Targeted studies show that simulation techniques can support evidence based decision making at the policy level where these social economic systems are determined by heterogeneous agents who act according to non-linear rules. Simulations can reveal the areas of complexities at each stage of the policy making model and this allows the policymaking stakeholders to give due attention to relevant factors ex ante and foster the required level of collaboration between the various agents.

Simulations are important because they can bring together the relevant agents in collaboration, ex ante, and will help reduce the tendency for adherence to linear rules and traditional methodologies. This gives policymakers (policy proposers/ developers and implementers) the ability to identify the key variables and how they interact to predict and understand results, without having to experience real risk.It allows for evidence based decision making.

Policymakers can take the methodologies further to solve for outcomes. Can we model the optimal outcomes of bank failures, in the context of the available resources? We can monitor and manage the variables in the solution, on an ongoing basis to achieve the desired outcome.

I think the process of bank closing simulation we are conducting here is a first and critical step towards this type of analysis for policymakers concerned with economic outcomes (and by extension social outcomes).

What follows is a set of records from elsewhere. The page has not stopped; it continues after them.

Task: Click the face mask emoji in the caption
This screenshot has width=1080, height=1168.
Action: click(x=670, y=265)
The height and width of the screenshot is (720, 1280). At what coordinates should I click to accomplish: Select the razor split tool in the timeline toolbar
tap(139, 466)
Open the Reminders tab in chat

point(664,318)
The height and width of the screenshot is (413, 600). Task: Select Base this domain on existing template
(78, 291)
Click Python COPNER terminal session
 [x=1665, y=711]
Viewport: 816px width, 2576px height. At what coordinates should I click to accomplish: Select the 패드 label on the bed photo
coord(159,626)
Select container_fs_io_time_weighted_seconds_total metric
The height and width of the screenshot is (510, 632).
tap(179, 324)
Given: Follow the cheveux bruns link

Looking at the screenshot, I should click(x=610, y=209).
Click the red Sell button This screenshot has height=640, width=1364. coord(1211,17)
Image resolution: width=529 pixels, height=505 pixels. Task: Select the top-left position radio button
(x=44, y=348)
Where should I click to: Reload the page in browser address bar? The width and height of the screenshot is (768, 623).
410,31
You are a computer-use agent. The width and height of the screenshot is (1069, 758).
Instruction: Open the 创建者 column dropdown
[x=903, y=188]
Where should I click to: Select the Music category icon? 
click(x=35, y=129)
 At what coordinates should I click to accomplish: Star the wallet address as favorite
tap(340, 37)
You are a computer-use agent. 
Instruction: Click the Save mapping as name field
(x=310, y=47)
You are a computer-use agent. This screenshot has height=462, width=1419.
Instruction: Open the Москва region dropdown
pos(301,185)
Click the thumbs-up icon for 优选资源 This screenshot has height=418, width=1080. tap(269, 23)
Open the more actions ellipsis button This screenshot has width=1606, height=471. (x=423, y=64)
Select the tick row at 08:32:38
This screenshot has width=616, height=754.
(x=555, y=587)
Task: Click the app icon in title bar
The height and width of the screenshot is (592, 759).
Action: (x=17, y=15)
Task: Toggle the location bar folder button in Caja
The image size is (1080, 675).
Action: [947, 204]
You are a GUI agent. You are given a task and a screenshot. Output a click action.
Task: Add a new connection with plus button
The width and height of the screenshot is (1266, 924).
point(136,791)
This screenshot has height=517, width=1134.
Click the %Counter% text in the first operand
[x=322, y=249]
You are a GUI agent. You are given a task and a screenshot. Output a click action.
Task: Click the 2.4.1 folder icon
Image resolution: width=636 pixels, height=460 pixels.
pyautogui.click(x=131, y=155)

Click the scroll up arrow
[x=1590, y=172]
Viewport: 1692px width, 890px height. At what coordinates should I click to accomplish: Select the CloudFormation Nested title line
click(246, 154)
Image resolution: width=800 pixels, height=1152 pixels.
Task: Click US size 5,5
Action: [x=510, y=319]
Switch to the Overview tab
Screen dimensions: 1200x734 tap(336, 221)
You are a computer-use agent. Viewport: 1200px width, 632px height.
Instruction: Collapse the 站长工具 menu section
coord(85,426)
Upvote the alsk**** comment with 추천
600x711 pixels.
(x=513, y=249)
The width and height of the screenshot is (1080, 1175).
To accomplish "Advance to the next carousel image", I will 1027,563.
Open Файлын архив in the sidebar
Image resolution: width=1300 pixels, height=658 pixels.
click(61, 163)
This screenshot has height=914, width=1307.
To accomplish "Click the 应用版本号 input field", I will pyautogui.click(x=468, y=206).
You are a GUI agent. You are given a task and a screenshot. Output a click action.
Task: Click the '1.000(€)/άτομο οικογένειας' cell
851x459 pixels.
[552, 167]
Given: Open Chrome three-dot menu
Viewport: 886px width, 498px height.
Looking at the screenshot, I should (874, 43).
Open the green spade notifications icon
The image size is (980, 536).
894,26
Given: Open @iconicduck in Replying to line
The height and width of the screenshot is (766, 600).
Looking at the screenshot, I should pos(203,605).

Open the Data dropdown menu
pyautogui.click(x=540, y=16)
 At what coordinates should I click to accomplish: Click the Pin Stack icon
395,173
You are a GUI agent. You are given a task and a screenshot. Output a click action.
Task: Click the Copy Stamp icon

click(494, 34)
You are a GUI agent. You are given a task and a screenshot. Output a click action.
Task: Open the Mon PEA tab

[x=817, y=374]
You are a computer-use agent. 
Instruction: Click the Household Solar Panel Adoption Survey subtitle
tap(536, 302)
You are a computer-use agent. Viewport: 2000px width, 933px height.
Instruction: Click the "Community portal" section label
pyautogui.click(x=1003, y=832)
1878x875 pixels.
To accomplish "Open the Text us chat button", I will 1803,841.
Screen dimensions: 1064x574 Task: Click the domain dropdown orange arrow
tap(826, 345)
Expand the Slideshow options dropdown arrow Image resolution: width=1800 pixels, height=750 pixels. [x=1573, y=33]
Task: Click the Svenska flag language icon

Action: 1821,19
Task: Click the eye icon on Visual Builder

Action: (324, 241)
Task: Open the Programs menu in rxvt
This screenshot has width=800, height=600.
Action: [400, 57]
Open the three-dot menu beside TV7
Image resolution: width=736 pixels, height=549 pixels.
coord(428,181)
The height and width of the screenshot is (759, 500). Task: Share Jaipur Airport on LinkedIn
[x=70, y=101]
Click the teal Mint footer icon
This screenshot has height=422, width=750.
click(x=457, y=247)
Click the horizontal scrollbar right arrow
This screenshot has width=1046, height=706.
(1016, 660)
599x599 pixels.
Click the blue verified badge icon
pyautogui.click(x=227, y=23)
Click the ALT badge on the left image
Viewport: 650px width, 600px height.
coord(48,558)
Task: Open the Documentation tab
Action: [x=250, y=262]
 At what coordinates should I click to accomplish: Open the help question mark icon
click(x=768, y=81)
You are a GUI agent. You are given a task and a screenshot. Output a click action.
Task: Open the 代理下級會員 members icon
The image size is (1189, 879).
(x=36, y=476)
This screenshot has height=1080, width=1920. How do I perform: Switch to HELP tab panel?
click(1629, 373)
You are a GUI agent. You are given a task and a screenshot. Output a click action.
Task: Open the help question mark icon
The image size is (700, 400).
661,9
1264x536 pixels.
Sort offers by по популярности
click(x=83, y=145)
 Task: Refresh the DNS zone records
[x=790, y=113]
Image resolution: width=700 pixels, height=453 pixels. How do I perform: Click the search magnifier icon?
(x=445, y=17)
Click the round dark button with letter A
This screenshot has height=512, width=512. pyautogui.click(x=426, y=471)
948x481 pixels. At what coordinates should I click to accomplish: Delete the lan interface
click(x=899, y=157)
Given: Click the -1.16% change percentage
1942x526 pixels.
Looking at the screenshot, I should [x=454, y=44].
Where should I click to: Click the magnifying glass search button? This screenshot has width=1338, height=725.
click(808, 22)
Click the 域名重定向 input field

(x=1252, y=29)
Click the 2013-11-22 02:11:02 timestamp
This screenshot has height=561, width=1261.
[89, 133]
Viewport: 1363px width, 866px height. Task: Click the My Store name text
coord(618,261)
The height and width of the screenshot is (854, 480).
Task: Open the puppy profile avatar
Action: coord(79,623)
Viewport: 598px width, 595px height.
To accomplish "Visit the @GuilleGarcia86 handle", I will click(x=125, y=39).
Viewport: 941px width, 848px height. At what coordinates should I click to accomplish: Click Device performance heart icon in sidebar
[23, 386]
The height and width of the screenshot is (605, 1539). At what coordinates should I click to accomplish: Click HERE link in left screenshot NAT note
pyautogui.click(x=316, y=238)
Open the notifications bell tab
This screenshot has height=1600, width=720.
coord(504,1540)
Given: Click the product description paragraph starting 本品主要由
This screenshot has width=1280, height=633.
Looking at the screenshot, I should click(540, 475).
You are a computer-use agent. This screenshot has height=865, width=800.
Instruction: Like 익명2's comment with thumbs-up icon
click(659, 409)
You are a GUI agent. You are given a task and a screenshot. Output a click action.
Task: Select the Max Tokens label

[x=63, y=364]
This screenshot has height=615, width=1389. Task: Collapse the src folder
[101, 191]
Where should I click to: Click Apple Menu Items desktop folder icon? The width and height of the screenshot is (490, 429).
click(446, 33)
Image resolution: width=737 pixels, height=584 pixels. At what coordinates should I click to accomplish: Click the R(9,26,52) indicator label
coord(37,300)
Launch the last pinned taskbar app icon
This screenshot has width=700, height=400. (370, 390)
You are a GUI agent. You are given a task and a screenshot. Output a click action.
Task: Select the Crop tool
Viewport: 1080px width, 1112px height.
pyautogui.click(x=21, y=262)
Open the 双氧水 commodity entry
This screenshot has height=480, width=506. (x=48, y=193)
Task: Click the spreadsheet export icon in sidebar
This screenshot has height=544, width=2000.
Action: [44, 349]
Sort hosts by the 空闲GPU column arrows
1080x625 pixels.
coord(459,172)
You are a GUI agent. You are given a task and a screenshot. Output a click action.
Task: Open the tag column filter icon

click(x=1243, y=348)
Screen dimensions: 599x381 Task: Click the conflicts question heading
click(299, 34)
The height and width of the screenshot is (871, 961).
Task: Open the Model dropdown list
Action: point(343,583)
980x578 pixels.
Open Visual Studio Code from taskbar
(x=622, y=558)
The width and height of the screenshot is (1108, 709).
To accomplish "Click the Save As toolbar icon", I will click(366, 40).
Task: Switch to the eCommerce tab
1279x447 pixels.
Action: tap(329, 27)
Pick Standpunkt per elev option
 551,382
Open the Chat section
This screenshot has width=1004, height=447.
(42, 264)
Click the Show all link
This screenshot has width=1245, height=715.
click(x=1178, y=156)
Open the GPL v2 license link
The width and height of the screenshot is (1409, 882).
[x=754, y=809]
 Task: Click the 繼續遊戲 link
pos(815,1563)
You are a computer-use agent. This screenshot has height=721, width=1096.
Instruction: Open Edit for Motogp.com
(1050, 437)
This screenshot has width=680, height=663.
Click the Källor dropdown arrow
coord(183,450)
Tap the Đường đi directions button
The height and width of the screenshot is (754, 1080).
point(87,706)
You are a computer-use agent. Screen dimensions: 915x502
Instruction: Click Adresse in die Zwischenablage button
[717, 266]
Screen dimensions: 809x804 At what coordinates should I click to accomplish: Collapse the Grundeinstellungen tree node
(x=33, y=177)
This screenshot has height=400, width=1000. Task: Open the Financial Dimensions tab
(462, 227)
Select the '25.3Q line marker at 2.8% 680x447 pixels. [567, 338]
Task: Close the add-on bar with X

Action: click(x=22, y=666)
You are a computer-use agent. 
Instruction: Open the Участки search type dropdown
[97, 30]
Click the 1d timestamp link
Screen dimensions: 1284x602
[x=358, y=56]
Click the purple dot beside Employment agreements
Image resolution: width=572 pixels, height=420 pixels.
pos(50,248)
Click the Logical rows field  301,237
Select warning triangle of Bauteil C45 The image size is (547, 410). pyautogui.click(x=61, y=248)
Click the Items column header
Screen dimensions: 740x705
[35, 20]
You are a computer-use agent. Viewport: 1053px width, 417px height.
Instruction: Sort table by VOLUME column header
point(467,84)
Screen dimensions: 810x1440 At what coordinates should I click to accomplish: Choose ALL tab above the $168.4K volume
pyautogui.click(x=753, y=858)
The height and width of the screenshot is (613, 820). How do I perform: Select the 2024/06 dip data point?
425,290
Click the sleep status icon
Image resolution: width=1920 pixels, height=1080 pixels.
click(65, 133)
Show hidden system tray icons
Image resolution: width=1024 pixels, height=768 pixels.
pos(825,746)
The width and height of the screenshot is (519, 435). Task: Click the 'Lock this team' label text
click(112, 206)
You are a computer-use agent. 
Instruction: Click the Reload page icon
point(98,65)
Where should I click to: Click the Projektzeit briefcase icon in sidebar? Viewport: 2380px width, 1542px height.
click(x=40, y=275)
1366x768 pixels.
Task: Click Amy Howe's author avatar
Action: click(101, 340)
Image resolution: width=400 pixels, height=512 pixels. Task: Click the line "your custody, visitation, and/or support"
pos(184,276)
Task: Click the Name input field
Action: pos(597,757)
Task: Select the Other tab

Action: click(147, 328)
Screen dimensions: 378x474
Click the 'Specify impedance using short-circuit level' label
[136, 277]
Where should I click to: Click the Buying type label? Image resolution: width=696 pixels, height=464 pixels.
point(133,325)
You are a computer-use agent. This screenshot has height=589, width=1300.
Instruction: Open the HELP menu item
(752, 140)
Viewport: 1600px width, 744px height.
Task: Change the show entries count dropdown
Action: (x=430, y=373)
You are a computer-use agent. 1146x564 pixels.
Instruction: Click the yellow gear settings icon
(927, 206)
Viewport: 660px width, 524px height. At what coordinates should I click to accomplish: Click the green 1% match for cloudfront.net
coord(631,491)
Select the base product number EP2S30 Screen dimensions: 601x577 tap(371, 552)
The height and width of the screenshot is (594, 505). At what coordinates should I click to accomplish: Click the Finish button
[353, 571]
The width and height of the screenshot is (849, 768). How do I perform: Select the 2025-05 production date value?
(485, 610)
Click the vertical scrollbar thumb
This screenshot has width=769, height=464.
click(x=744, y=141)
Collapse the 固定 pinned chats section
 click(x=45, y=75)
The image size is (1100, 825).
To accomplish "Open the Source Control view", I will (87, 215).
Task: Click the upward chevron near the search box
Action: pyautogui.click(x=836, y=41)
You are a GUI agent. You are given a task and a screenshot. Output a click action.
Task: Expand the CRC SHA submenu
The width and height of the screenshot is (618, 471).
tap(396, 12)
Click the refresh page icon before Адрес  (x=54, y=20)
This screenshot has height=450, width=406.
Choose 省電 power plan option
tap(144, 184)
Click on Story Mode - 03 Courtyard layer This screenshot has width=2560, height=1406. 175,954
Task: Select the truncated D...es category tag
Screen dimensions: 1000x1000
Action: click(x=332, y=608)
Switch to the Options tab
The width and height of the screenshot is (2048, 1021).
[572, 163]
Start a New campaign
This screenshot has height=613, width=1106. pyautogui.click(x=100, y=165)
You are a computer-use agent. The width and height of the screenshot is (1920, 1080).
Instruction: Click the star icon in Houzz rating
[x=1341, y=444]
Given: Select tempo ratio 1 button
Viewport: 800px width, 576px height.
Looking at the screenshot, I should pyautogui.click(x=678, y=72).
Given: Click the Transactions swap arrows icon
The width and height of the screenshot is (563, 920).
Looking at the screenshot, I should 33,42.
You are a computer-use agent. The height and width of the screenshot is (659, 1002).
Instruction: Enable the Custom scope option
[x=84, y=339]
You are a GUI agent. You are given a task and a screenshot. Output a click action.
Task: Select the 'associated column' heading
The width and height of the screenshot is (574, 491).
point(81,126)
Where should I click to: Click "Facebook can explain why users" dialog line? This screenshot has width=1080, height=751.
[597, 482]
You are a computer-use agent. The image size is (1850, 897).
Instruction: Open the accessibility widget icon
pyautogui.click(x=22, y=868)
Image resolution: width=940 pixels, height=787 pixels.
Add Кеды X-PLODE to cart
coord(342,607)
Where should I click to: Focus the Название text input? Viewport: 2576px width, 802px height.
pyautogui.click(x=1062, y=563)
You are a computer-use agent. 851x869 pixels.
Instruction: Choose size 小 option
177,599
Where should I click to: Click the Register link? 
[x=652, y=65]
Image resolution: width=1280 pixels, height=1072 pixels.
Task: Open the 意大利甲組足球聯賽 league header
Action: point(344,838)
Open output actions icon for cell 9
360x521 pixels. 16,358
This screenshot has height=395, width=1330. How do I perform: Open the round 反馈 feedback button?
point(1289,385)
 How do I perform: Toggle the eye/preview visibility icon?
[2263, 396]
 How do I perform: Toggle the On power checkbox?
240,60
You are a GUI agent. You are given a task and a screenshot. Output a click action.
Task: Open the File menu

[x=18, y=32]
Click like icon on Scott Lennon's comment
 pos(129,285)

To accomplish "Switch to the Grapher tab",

In the context of the vast complexity of our financial markets and systems, can we model the optimal resolution strategies to contain costs within the levels of available resources? In the case of Jamaica that would be somewhere less than 1 percent of GDP, the existing level of the JDIC Deposit Insurance Fund balance.This is important work, for our assessment, as designers and implementers of public policy in the area of financial system stability frameworks for the good of our countries.

Welcome again to this Workshop and Simulation and for our overseas participants welcome to Jamaica.